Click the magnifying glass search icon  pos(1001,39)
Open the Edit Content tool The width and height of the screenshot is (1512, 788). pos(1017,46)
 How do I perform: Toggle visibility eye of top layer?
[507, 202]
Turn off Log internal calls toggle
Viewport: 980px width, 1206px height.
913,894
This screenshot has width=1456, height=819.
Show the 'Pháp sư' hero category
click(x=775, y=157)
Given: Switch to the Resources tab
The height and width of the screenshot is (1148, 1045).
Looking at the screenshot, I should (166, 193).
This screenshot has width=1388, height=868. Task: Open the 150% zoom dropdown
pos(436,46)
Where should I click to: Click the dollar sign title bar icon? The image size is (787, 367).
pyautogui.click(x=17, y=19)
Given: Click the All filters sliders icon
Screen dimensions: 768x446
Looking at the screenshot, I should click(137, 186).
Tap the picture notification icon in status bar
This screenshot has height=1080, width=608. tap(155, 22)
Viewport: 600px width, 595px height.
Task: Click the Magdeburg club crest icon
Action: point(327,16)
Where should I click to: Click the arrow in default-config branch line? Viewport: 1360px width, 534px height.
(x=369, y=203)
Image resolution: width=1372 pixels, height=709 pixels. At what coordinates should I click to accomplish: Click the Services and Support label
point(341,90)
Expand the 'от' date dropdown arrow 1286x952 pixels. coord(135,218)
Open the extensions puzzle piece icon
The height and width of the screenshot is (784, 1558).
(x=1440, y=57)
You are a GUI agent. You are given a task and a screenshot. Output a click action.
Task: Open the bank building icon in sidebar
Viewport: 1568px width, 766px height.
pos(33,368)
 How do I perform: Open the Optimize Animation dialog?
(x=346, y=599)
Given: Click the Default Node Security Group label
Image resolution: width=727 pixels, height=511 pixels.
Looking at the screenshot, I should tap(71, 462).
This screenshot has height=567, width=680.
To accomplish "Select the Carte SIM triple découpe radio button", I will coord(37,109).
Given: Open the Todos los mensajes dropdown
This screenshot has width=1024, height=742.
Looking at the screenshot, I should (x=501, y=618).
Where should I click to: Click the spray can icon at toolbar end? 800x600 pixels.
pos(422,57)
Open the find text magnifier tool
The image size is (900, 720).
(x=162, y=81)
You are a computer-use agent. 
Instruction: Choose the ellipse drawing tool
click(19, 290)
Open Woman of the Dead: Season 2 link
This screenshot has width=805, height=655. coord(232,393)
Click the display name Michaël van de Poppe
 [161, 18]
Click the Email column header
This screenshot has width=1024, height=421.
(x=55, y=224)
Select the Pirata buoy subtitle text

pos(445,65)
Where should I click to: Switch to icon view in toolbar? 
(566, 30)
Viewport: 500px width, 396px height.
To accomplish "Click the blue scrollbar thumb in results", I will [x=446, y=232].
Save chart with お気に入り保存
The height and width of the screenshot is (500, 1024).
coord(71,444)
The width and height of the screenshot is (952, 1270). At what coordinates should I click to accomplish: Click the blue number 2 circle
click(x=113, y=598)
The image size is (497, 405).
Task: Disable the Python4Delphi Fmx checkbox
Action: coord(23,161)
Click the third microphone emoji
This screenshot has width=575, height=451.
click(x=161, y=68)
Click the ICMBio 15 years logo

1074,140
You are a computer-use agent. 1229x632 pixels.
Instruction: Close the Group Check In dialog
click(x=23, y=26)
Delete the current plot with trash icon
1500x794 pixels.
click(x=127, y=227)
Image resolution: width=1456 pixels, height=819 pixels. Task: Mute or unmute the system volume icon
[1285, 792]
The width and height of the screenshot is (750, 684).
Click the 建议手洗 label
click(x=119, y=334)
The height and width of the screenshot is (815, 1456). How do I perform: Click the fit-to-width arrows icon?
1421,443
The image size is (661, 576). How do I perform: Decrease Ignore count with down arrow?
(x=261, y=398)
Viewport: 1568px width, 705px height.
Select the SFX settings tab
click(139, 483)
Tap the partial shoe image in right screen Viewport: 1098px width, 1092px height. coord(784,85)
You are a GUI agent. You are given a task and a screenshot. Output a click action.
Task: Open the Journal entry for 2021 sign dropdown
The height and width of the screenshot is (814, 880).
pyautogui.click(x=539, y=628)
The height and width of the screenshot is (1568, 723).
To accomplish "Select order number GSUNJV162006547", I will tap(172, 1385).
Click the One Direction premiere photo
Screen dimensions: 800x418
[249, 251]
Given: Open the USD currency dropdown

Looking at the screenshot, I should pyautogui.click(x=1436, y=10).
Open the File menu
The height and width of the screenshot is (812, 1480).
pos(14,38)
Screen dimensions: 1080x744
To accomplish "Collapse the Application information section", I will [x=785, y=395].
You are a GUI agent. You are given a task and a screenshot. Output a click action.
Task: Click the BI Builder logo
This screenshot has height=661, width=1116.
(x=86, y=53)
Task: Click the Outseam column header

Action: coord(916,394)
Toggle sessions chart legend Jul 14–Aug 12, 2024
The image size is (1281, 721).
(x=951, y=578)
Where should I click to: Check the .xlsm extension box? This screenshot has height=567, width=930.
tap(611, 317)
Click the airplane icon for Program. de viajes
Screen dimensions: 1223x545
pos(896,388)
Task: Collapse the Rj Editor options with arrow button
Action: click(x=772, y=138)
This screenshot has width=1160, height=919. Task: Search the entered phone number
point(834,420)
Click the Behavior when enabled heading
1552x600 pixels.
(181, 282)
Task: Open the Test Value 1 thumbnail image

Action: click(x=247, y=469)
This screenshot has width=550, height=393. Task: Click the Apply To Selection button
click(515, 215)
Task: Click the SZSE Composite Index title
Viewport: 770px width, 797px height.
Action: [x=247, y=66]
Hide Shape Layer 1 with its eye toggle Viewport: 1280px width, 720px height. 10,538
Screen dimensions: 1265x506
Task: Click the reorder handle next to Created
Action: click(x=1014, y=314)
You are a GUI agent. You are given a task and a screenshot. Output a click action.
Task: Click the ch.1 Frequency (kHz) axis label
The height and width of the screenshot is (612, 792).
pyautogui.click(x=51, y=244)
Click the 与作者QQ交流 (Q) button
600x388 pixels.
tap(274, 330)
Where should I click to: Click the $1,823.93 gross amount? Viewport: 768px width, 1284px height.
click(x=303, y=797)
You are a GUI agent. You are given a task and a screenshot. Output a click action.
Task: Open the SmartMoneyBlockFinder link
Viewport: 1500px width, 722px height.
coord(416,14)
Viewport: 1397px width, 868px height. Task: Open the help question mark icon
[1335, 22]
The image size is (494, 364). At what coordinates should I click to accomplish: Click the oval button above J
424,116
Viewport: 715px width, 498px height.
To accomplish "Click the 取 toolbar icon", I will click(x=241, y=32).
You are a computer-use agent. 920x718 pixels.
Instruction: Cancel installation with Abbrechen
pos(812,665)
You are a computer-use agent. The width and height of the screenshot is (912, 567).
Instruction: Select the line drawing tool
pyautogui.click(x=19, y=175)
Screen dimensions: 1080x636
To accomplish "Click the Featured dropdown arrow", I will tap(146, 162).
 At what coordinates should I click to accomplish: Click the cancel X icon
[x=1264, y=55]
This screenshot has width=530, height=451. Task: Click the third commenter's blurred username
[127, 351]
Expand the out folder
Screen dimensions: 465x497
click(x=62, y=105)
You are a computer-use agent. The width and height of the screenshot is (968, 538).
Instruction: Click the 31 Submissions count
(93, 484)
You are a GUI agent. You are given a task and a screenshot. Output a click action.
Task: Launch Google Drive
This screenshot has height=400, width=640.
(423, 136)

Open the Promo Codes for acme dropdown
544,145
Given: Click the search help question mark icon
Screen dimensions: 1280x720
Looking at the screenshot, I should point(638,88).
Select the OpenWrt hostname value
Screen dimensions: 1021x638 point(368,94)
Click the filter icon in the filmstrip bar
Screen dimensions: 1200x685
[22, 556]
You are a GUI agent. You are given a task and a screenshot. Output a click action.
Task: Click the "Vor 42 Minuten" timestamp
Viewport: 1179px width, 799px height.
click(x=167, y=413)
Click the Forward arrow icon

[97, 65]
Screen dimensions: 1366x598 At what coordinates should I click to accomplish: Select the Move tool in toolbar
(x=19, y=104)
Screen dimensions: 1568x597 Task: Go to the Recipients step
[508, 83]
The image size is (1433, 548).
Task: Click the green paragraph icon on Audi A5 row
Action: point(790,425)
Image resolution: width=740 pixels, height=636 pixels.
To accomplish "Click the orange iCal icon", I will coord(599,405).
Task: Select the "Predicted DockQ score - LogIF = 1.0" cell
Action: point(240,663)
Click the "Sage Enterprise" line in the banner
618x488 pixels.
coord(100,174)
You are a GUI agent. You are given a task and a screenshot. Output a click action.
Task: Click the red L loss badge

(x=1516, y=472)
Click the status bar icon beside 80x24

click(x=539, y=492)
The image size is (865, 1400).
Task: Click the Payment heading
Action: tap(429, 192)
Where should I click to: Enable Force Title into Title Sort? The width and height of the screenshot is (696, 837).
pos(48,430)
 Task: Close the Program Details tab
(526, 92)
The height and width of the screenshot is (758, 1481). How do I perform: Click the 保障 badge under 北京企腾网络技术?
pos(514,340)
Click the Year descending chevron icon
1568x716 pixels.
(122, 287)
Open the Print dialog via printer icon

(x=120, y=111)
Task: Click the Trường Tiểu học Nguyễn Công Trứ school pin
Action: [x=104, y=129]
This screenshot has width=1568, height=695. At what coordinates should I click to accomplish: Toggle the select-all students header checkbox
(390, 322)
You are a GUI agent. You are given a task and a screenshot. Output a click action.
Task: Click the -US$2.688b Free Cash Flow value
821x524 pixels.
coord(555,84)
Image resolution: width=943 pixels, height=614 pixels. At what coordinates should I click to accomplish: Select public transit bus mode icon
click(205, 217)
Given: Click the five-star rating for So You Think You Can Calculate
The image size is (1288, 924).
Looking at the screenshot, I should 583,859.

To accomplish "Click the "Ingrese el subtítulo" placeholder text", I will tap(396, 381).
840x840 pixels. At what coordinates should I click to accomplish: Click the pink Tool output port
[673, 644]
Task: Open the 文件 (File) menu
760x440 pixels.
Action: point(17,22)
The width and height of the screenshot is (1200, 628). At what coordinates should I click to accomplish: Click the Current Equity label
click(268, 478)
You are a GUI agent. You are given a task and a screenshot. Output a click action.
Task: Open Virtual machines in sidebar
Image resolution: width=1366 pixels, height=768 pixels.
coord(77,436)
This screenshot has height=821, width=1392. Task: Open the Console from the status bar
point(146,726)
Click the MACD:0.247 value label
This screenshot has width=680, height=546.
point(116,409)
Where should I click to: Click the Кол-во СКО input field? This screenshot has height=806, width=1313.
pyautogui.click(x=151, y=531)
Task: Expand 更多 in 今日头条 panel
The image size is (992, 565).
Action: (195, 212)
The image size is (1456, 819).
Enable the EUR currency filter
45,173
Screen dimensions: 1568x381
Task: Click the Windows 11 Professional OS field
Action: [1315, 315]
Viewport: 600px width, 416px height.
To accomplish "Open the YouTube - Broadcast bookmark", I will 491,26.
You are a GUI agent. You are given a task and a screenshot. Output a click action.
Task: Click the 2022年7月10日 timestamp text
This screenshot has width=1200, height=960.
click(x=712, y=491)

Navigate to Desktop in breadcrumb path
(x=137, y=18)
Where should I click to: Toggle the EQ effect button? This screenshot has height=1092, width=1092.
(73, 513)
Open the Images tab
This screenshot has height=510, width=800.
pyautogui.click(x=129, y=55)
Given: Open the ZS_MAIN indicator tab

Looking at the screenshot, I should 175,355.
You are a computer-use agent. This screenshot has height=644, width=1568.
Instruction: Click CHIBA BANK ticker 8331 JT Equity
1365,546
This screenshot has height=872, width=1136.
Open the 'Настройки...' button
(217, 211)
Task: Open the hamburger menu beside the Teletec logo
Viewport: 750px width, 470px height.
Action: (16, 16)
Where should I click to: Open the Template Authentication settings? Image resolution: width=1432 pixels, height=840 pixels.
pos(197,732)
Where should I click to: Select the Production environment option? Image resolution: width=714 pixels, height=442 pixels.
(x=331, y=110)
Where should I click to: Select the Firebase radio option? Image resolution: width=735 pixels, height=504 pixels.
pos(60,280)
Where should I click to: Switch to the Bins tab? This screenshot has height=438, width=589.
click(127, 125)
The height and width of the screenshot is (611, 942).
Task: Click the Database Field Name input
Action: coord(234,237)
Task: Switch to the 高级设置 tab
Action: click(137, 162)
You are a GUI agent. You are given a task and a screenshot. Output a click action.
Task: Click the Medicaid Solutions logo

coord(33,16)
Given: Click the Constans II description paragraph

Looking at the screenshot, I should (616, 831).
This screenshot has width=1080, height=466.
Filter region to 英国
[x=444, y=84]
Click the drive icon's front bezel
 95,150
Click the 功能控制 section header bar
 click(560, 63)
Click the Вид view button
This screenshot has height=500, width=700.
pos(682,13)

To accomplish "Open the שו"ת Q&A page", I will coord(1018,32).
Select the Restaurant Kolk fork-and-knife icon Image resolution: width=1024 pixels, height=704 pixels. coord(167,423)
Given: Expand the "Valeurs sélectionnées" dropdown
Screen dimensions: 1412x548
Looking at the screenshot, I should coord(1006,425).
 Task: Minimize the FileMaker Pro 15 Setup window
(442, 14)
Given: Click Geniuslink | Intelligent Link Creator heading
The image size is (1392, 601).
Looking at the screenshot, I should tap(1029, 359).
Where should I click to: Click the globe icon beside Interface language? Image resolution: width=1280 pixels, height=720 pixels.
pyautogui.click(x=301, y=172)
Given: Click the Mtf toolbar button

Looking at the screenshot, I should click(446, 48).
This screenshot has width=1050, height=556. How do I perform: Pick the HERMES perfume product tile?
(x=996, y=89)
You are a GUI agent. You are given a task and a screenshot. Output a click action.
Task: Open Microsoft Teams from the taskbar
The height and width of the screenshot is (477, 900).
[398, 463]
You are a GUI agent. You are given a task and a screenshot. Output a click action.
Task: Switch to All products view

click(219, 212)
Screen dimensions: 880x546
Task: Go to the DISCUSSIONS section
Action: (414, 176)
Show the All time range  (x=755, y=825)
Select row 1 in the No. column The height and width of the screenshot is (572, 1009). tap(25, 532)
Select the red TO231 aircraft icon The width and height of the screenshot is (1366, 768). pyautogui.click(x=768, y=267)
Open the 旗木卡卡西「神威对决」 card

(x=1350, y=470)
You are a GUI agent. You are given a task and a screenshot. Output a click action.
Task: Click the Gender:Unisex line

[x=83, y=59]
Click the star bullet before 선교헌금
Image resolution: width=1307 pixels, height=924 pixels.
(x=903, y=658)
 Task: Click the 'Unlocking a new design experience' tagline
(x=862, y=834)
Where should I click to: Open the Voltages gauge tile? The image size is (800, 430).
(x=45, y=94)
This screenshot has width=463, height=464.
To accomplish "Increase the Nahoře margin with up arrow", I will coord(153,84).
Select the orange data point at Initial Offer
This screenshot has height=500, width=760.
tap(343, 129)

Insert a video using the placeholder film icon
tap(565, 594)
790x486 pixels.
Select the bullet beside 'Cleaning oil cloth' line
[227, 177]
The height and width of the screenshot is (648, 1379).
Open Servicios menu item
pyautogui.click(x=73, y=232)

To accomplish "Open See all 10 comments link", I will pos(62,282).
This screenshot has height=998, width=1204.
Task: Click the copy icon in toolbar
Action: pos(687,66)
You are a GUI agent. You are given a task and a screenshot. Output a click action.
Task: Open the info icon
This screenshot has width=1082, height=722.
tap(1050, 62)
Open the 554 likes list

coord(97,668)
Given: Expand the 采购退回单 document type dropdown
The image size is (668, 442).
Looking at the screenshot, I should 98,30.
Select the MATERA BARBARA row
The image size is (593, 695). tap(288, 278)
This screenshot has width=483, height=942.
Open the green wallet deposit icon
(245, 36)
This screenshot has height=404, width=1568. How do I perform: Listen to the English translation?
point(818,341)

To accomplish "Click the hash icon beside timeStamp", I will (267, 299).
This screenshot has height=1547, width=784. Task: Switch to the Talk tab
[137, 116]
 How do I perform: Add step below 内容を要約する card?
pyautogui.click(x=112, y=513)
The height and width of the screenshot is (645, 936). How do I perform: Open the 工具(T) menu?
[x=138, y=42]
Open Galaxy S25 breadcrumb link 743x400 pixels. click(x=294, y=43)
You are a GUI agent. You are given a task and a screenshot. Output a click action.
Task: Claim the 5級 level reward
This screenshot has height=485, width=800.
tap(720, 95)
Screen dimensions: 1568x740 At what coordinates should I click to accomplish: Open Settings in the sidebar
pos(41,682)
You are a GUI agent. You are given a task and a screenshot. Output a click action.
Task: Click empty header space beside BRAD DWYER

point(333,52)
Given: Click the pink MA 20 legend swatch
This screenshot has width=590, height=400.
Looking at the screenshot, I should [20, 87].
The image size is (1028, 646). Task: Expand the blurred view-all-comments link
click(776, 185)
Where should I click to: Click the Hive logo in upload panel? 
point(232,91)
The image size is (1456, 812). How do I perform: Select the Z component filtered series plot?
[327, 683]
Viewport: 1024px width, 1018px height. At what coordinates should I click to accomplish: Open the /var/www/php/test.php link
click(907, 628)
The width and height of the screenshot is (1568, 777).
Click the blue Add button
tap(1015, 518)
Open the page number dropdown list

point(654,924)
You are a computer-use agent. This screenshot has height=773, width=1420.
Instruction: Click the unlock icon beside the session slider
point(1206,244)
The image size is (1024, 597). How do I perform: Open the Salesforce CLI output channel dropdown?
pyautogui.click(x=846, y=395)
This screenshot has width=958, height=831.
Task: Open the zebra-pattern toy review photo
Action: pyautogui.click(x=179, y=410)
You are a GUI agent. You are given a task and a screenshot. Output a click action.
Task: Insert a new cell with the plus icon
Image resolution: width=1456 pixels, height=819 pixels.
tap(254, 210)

######

For this exercise, copy each line from the listing above that has the word "star".

Given: Click the five-star rating for So You Think You Can Calculate
Click the star bullet before 선교헌금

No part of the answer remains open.